The flushing water supplied to the impeller inlet seal of slurry pump fundamentally changes the flow characteristics and angular velocity of liquid in the cavity. This angular velocity value is less than wn/2, and the larger the amount of flushing water, the more obvious the decline of angular velocity is.

The lower the circumferential velocity of the liquid in the cavity, the higher the pressure in the cavity, and the larger the amount of flushing water supplied to the cavity.

In order to prevent the solid particles from entering the impeller inlet seal and packing seal, that is to prevent the seal from wearing, the flushing water is generally supplied.

In order to ensure the reliable work of packing seal, the flushing water should be 0.5%~1% of the pump flow. For the pump without auxiliary vanes, the pressure P > 0.8prgH+p. For the pump with auxiliary vanes on the back cover of the impeller, Pn > 0.6prgH10p. (In the type, H, P: respectively, the pump head and pump inlet pressure).
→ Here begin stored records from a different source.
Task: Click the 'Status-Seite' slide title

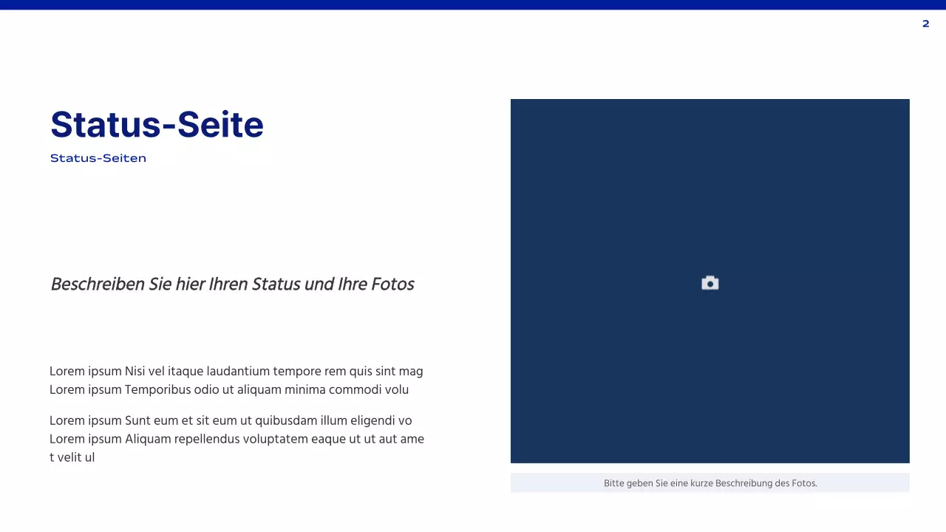Action: [x=157, y=125]
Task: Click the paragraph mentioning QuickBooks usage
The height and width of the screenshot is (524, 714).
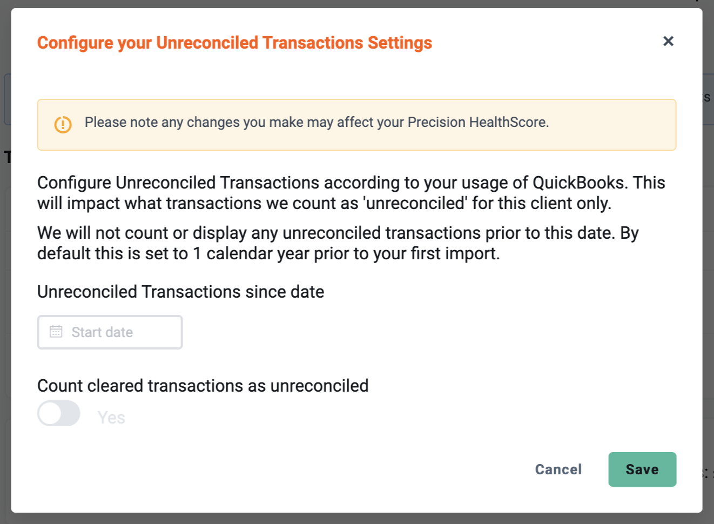Action: click(351, 193)
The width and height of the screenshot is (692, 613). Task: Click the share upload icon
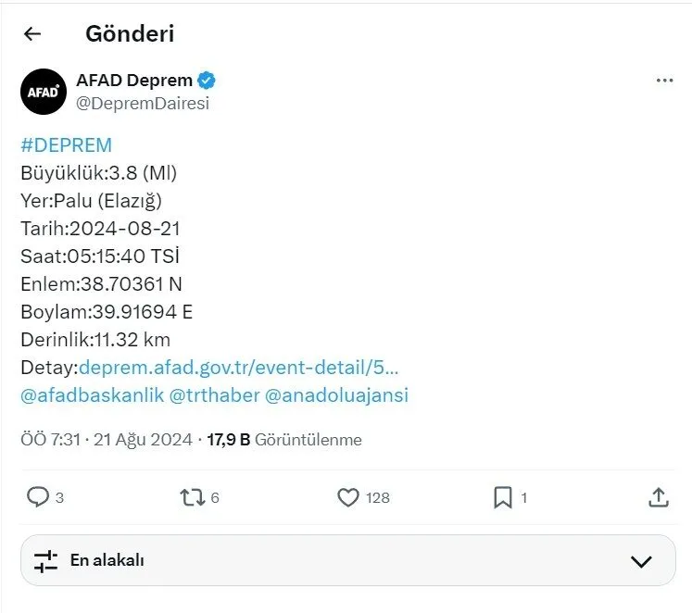tap(659, 497)
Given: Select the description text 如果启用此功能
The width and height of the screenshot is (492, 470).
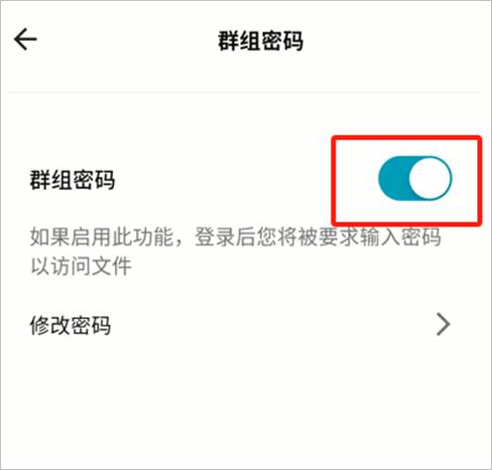Looking at the screenshot, I should click(101, 237).
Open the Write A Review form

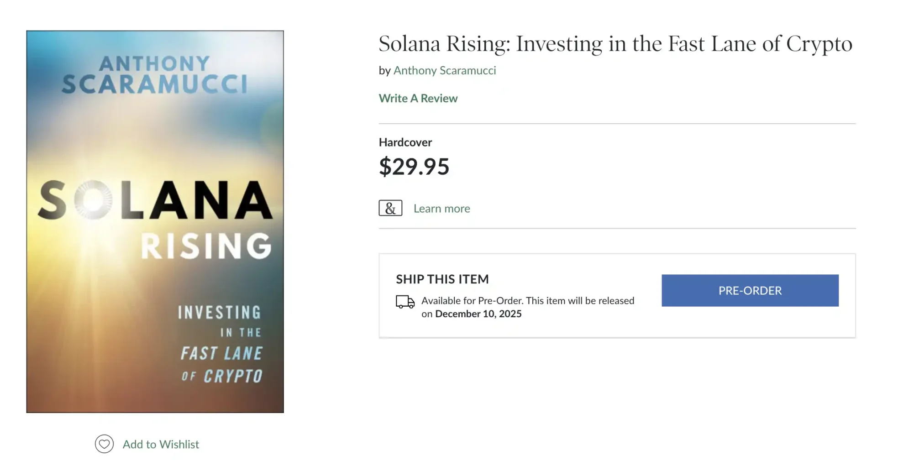pos(418,98)
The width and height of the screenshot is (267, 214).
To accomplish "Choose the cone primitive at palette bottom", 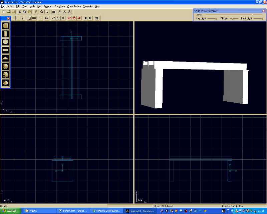I will (x=5, y=83).

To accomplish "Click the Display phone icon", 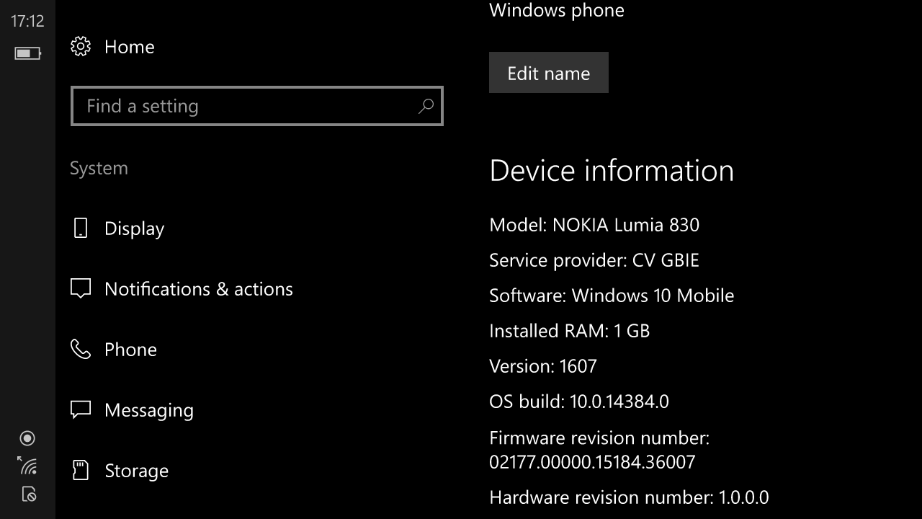I will point(80,229).
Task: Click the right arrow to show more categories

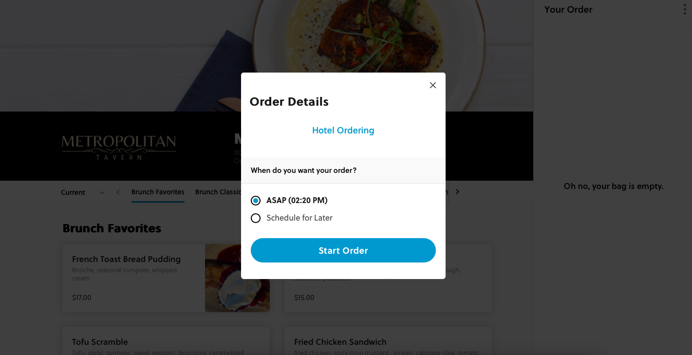Action: (x=457, y=192)
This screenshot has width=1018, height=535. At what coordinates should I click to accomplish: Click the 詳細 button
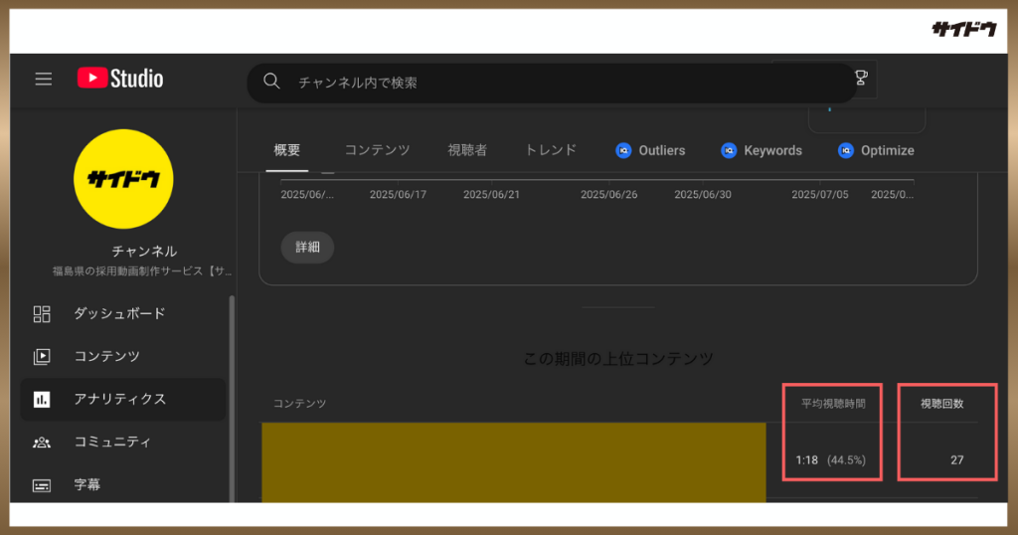pyautogui.click(x=307, y=247)
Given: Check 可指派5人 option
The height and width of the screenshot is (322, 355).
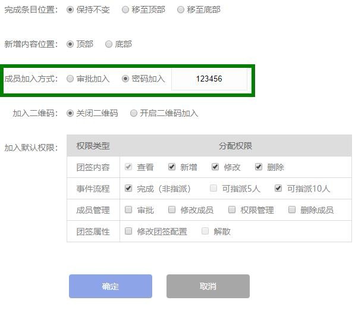Looking at the screenshot, I should click(213, 188).
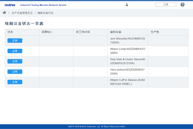The width and height of the screenshot is (193, 129).
Task: Open the user profile icon
Action: tap(127, 5)
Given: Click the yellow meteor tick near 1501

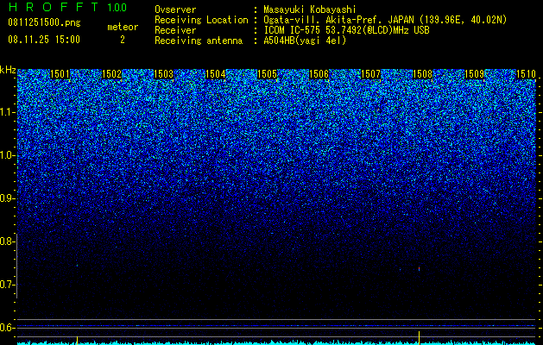Looking at the screenshot, I should (77, 340).
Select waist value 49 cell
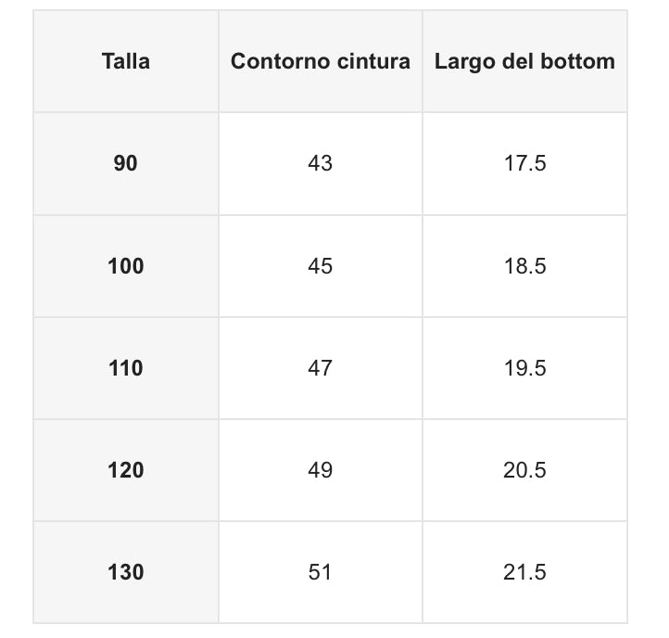The height and width of the screenshot is (638, 669). click(320, 470)
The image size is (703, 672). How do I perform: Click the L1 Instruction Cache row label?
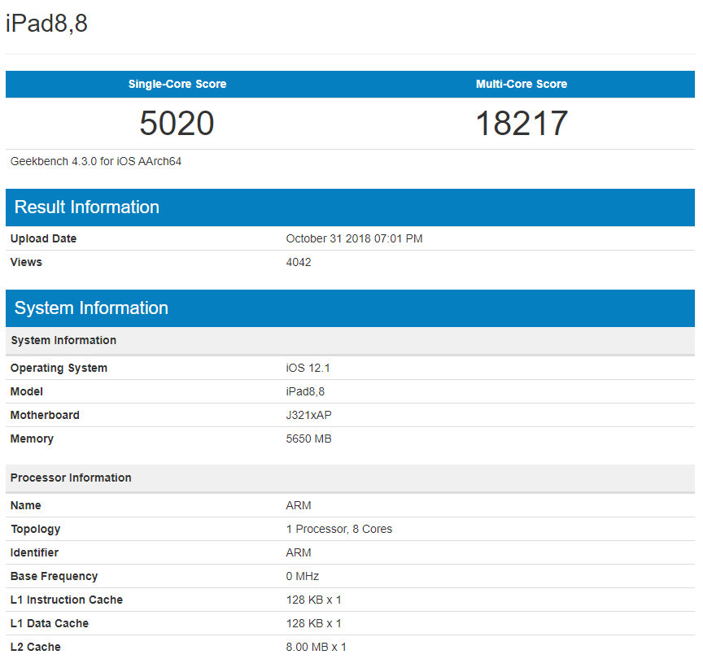coord(67,600)

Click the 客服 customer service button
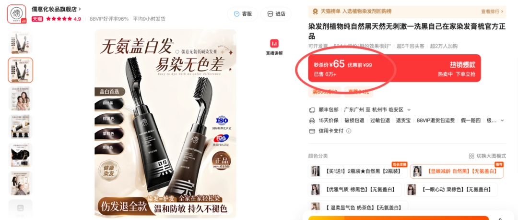pyautogui.click(x=243, y=14)
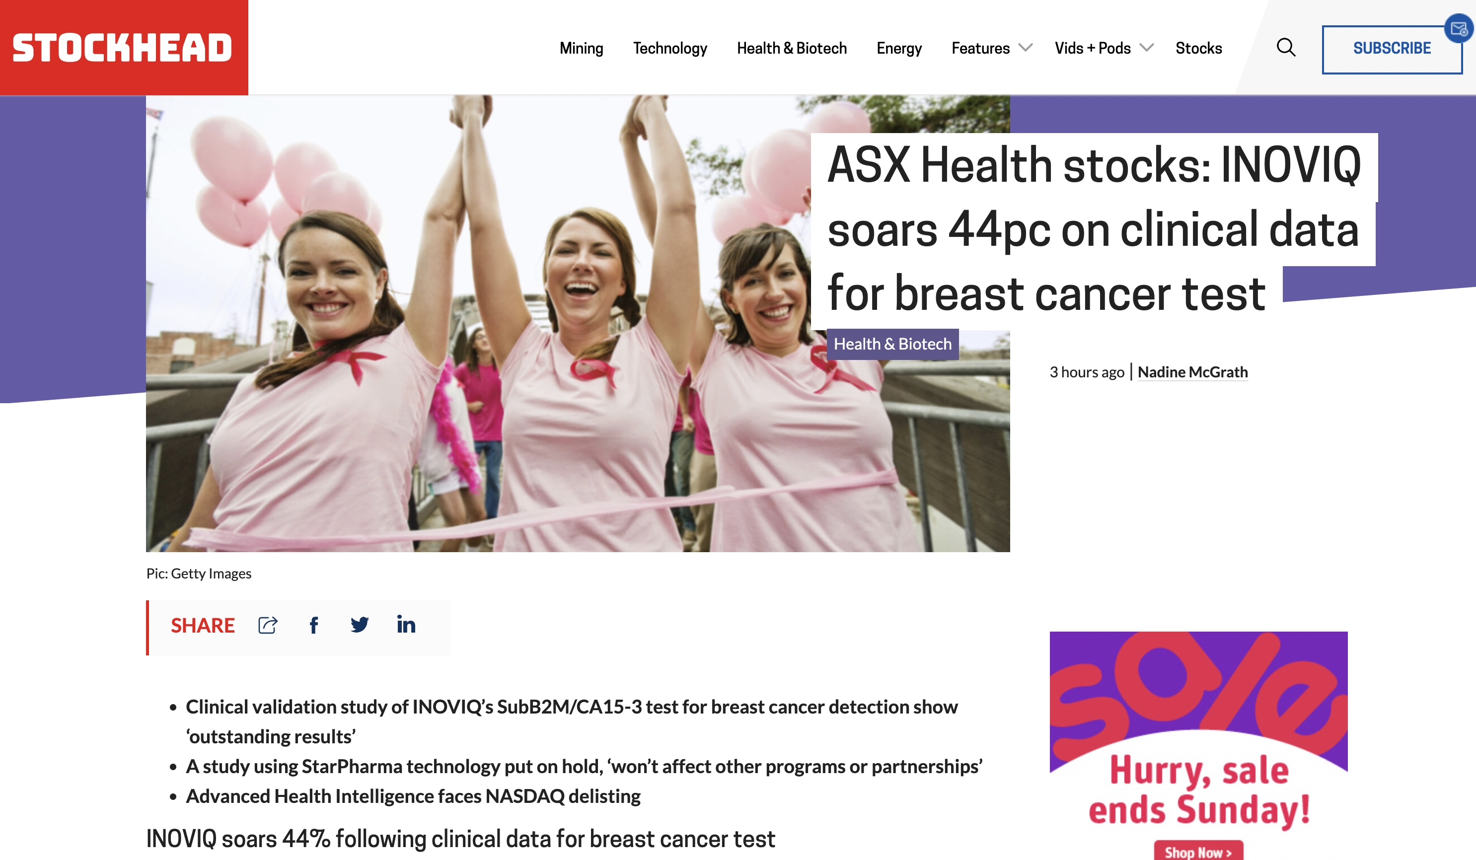The height and width of the screenshot is (860, 1476).
Task: Click the generic share arrow icon
Action: click(268, 625)
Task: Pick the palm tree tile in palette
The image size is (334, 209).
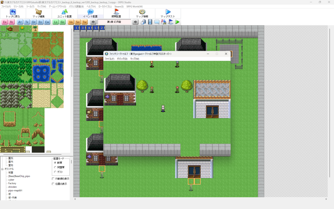Action: [35, 29]
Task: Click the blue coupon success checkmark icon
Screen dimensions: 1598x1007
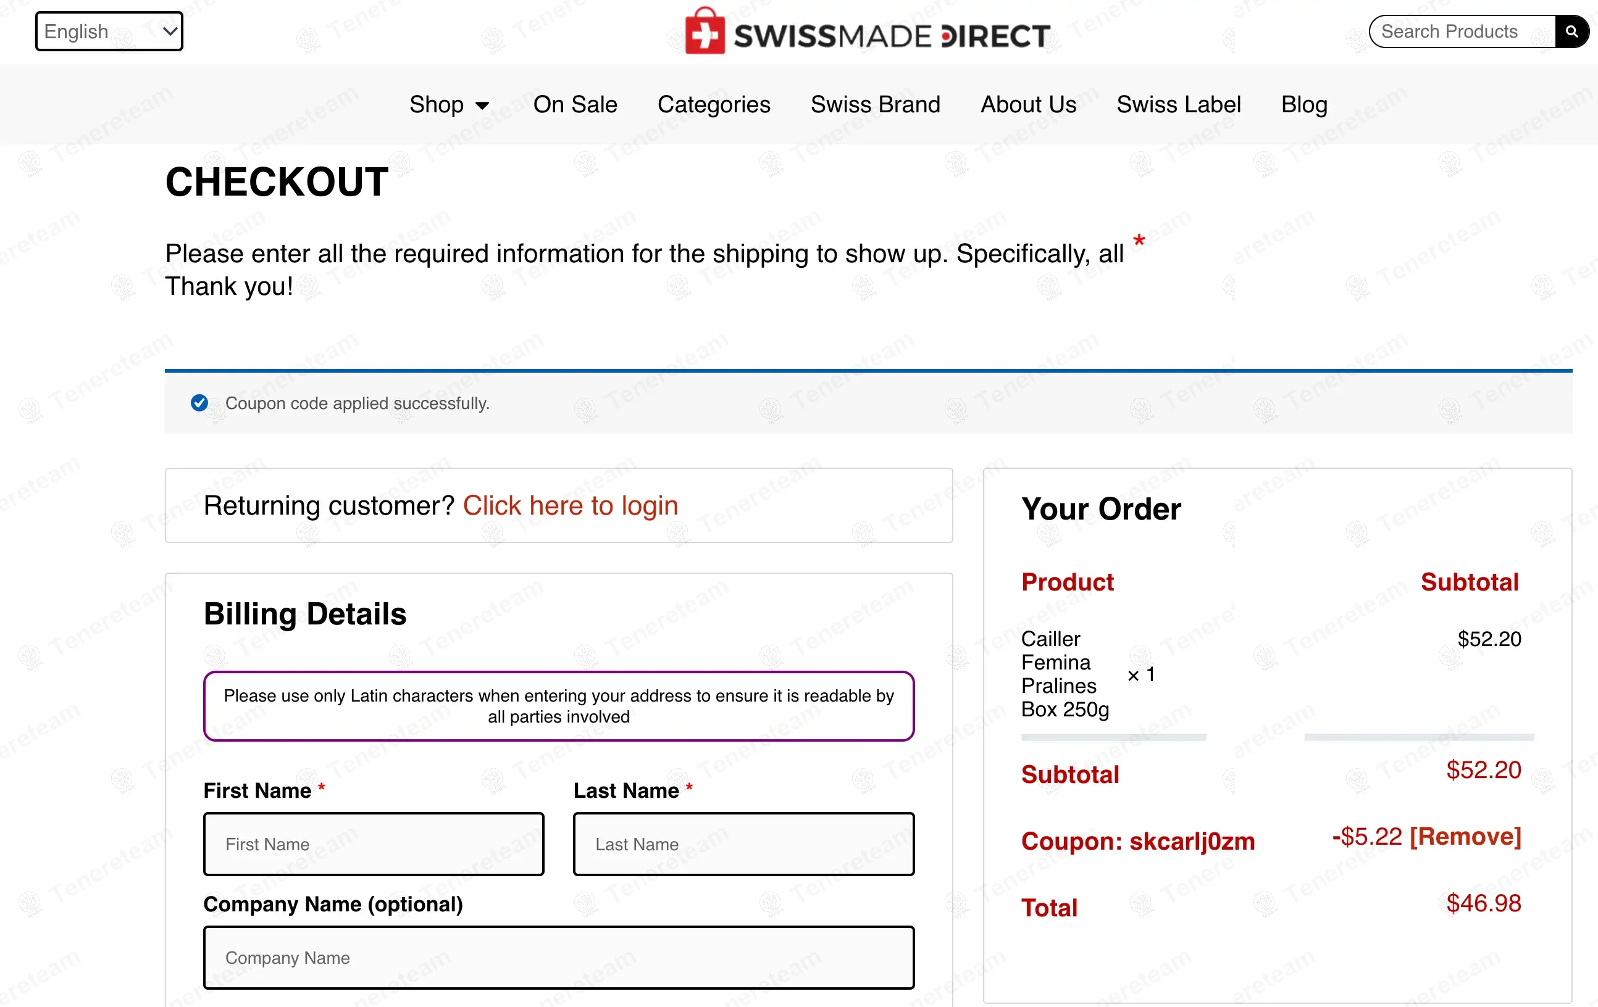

In order to protect the impeller inlet side seals, the flushing water volume should be 4%~6% of the pump flow, and its head is approximately equal to the head of the flushing water supplied to the packing seal.

When the solid-liquid mixture overflows from the pressure chamber, only the solid particles with a diameter smaller than the radial clearance between the impeller rim and the guard plate (in the closed side chamber) and the solid-liquid mixture flow into the chamber. The solid particles brought along with the solid-liquid mixture from the chamber are taken away when the solid-liquid mixture overflows into the pressurized water chamber in the opposite direction. Therefore, relatively small particles participate in the wear process caused by the above-mentioned overflow. The more such particles in the solid-liquid mixture, the greater the wear strength.

The depth of particle infiltration into the cavity (in the direction of radius) is related to many factors, including the amount of flushing water. For example, when the water supply for flushing is very small, it occurs from the sealing side of the packing. When there are secondary blades on the back cover plate of the impeller, the length of solid particles penetrating into the cavity is approximately equal to R2/3. According to the impeller test with secondary blades, no wear is observed on a very small radius, but the wear is very serious on the exit radius.